>> BEGIN

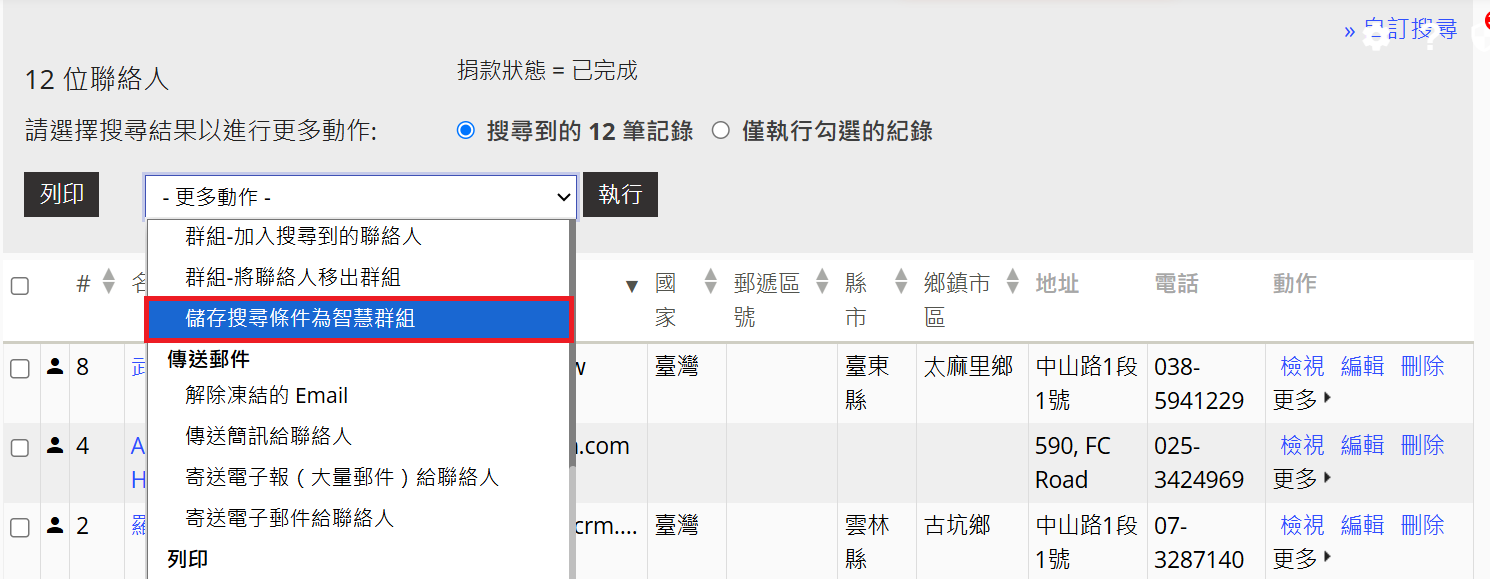
Task: Expand the 更多 menu for the 臺東縣 contact
Action: [1302, 400]
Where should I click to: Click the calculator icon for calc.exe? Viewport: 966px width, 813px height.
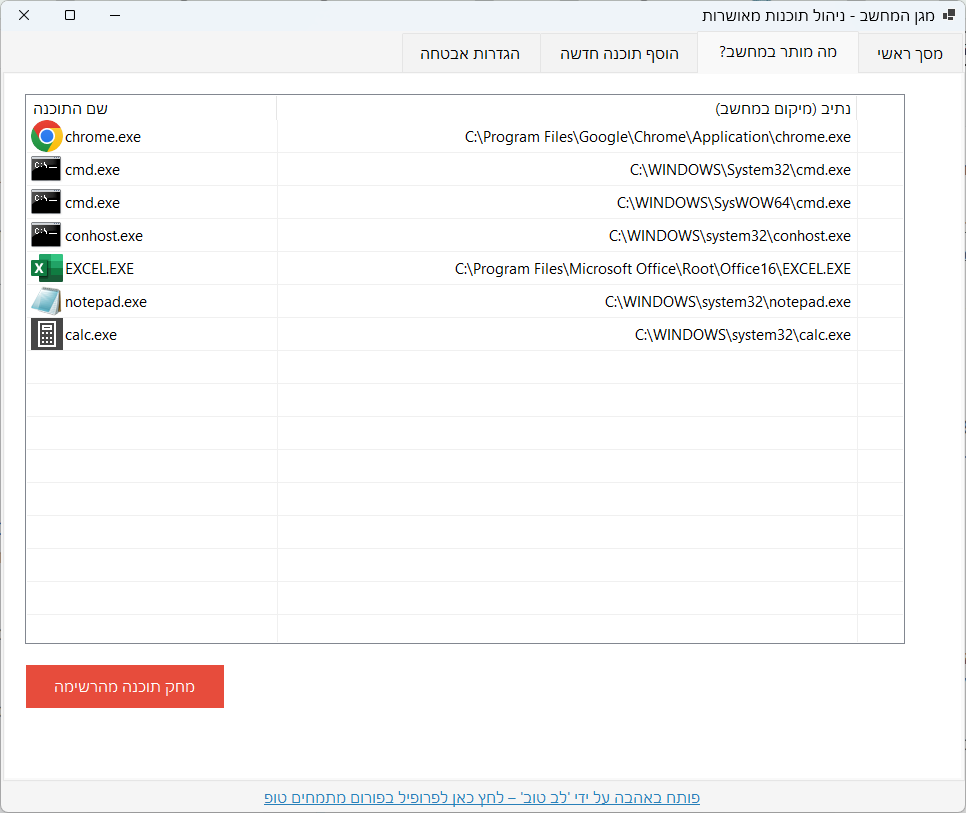click(47, 335)
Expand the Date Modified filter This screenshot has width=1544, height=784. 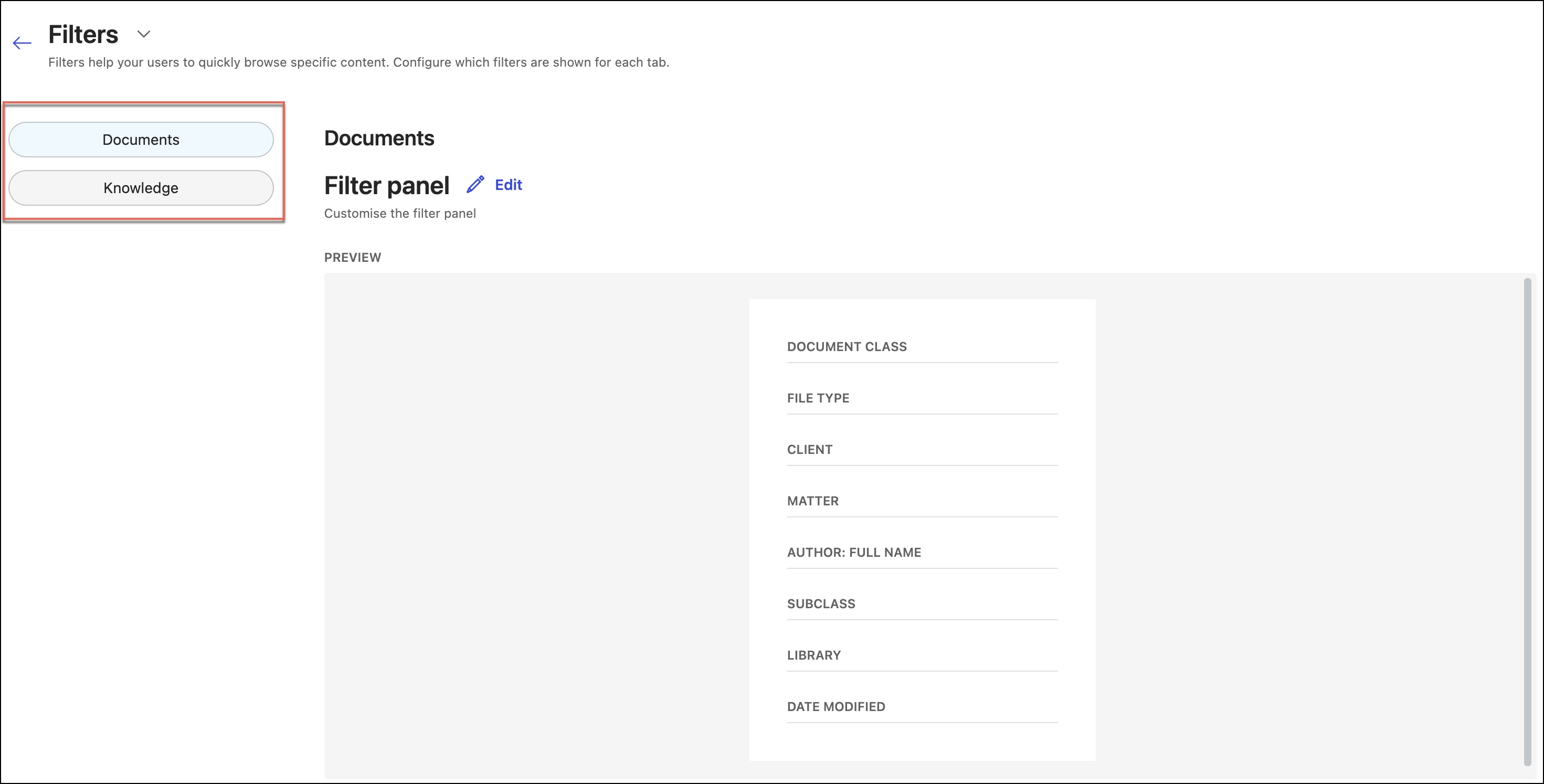click(x=836, y=707)
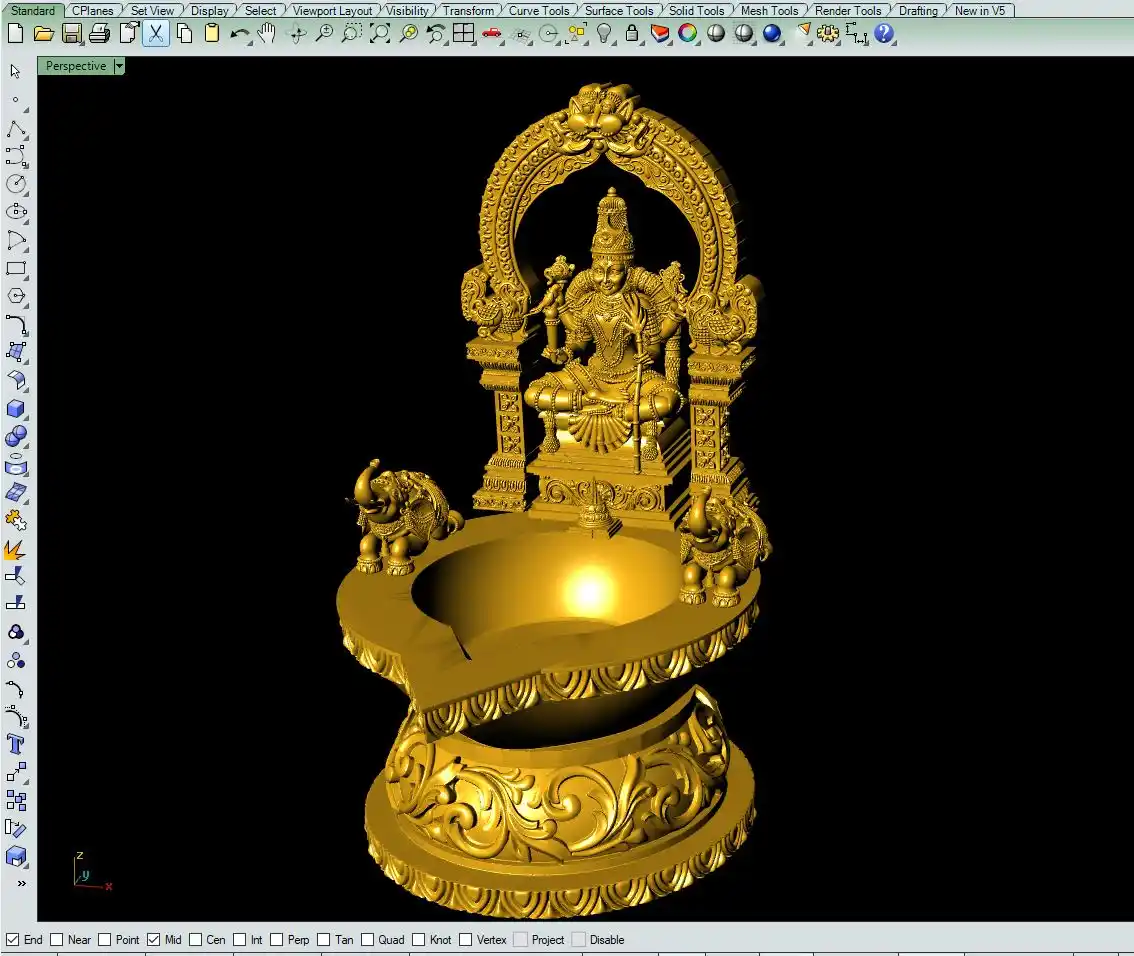Choose the Rectangle drawing tool
Viewport: 1134px width, 956px height.
coord(16,269)
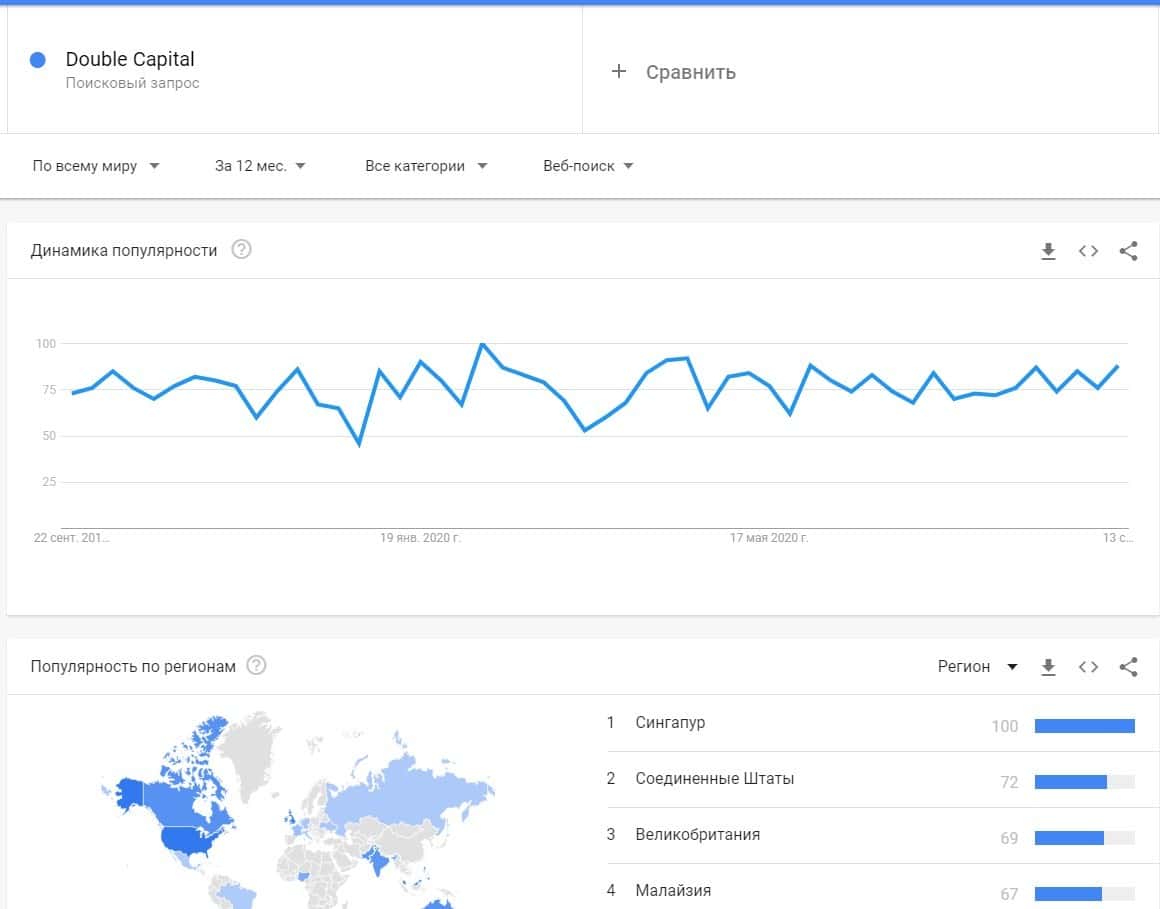Image resolution: width=1160 pixels, height=909 pixels.
Task: Download the popularity dynamics chart data
Action: [1048, 251]
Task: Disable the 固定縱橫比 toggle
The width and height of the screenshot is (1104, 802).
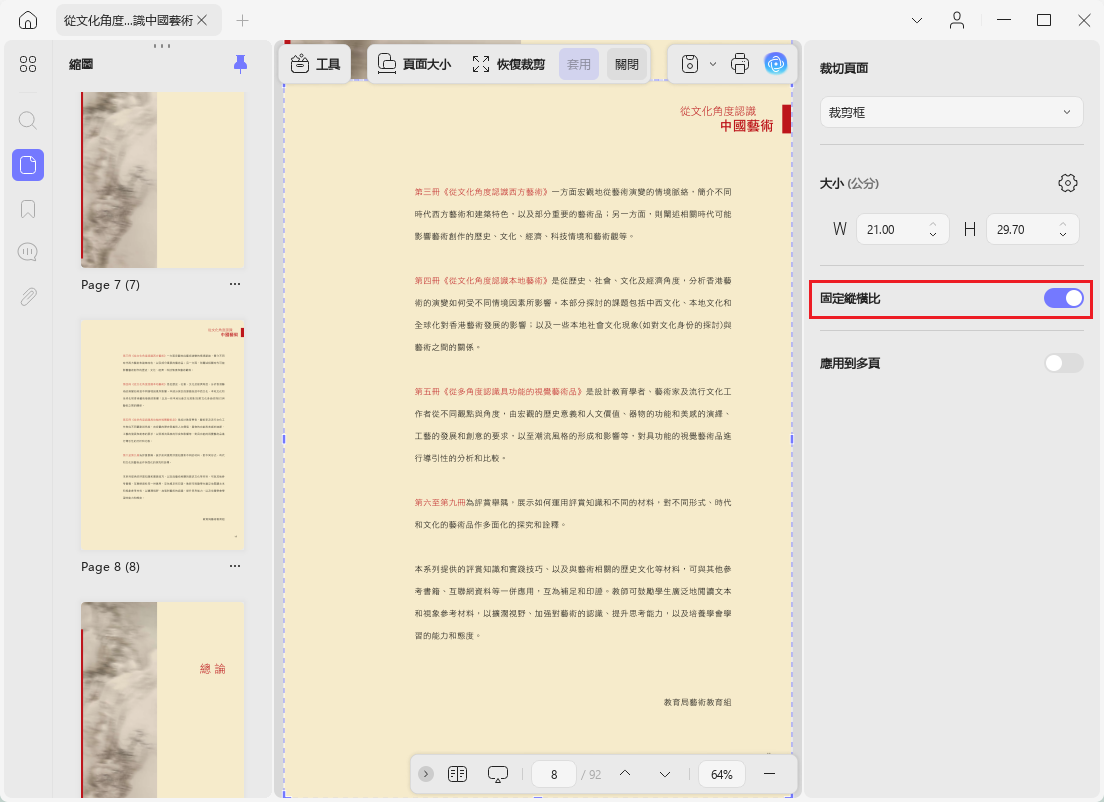Action: (1063, 299)
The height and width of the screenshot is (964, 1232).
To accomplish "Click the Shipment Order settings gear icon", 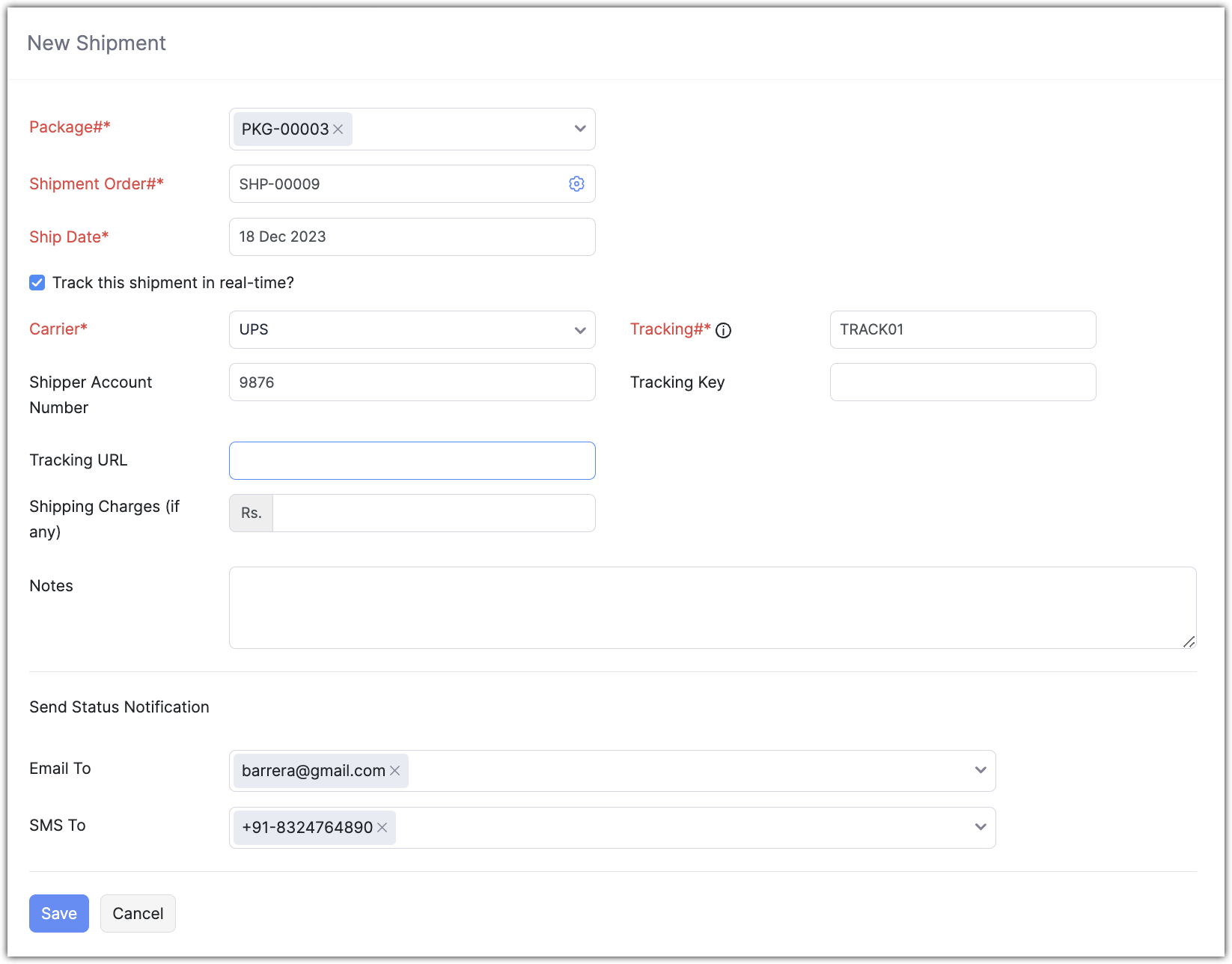I will click(x=576, y=184).
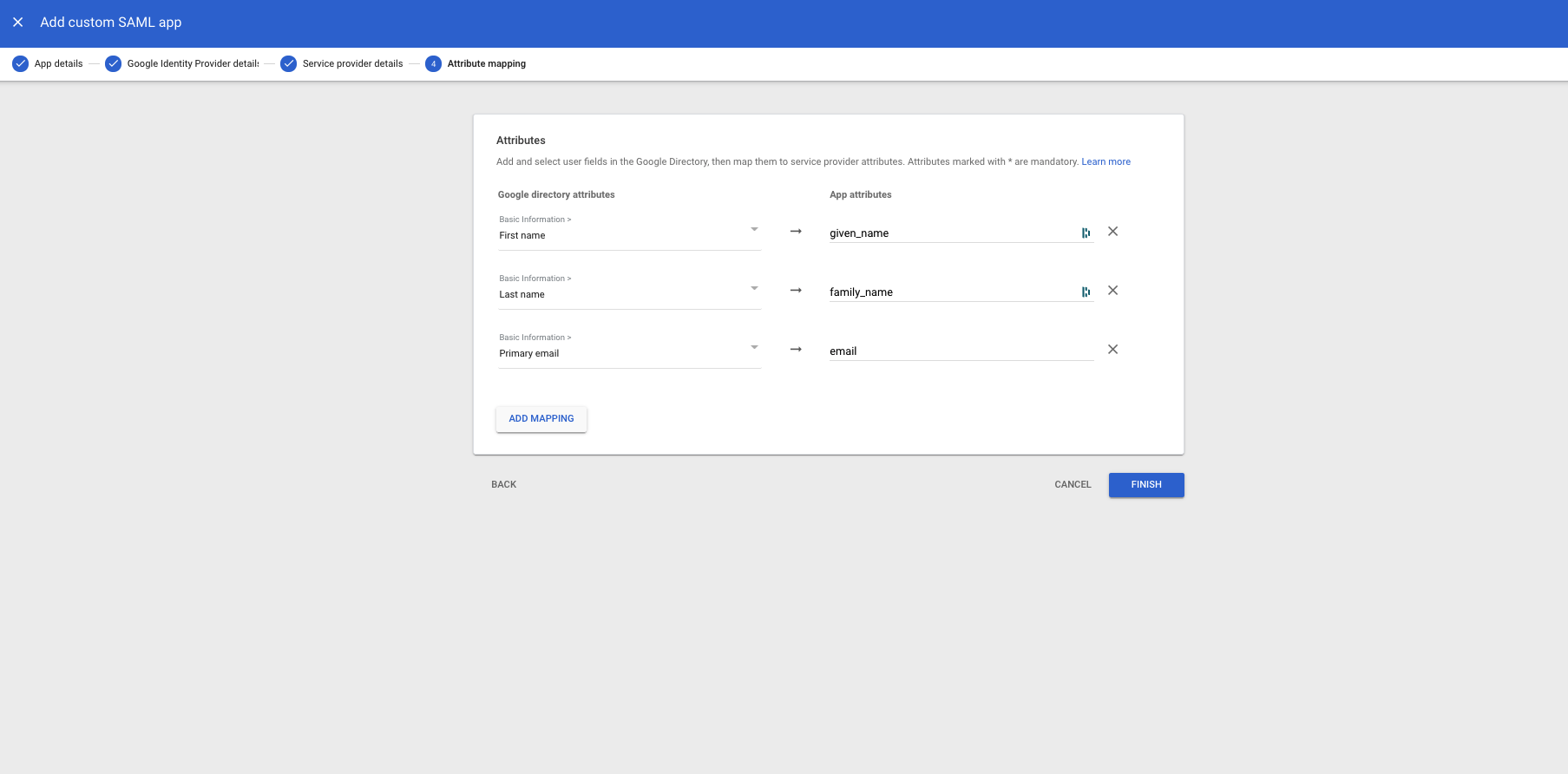Open the Learn more link
The height and width of the screenshot is (774, 1568).
point(1105,161)
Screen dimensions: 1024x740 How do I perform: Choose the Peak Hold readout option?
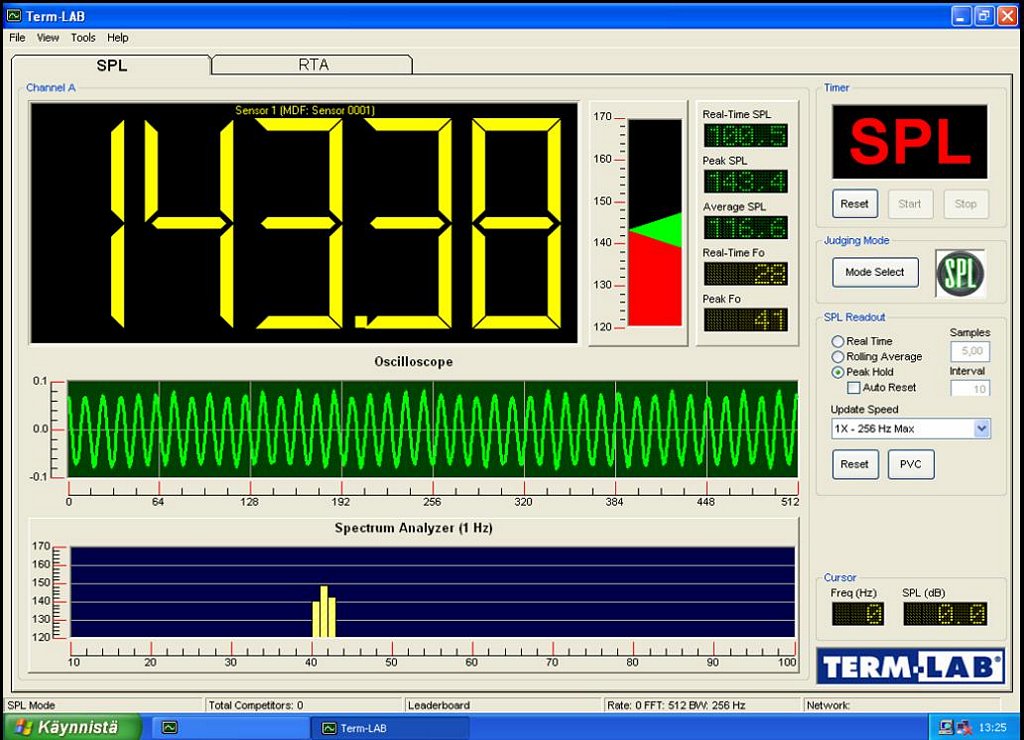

>> END

### Stated problem
Report every line of the material that contains the string "Viewport". Case counts.

### Full output
Where should I click to: Click the calculator icon for calc.exe? Viewport: 966px width, 813px height.
Viewport: 1134px width, 956px height.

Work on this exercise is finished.